As with ZDF’s broadcast, AI-generated ICE content is not confined to anonymous accounts. Sometimes it even reaches the highest echelons of public office.
In January, the White House posted a digitally-altered image of activist and lawyer Nekima Levy Armstrong following her arrest at an ICE-related protest in Minnesota.
An analysis shows the altered image depicts Armstrong as darker-skinned and visibly sobbing compared to the original image.
The White House responded to questions of the image’s manipulation with a post from Deputy Communications Director Kaelan Dorr, which read, “YET AGAIN to the people who feel the need to reflexively defend perpetrators of heinous crimes in our country I share with you this message: Enforcement of the law will continue.

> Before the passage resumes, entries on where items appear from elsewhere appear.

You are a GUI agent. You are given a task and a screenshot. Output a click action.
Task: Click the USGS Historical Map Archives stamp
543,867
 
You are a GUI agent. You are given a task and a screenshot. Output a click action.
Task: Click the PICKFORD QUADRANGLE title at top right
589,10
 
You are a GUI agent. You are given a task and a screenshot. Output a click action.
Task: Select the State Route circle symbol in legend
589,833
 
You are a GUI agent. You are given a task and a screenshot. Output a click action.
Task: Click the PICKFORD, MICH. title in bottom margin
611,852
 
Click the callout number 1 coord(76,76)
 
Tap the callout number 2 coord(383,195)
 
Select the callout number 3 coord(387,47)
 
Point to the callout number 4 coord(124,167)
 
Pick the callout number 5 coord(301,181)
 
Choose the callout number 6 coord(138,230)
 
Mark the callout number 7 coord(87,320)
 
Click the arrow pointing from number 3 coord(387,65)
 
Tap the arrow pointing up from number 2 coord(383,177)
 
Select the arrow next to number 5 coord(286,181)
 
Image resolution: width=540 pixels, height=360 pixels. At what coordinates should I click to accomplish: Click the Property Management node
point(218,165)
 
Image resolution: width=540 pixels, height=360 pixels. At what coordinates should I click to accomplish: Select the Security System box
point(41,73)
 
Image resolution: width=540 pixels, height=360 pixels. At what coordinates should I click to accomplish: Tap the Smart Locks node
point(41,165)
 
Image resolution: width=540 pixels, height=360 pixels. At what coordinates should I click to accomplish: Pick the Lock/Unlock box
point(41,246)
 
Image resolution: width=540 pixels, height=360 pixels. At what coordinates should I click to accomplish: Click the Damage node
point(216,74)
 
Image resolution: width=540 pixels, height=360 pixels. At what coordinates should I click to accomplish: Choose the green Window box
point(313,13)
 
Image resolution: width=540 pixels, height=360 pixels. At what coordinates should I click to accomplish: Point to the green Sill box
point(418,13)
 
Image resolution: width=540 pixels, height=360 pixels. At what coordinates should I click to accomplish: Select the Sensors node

The memes will continue.”
Armston said that she was “disgusted” with the White House for posting the image.
According to Abelson, the concern arises if there is a lack of guardrails — or safeguards — to clearly indicate that the content is fake.
“Political cartoons have always been used in politics, and these are being used in very similar ways,” he said. “The key difference is how hyper-realistic the videos are becoming.”
“Social and information spaces require one thing: the ability to prove a photo and video is real, so we can enjoy the fake ones as fictions, and feel the gravity of real-life events,” he added.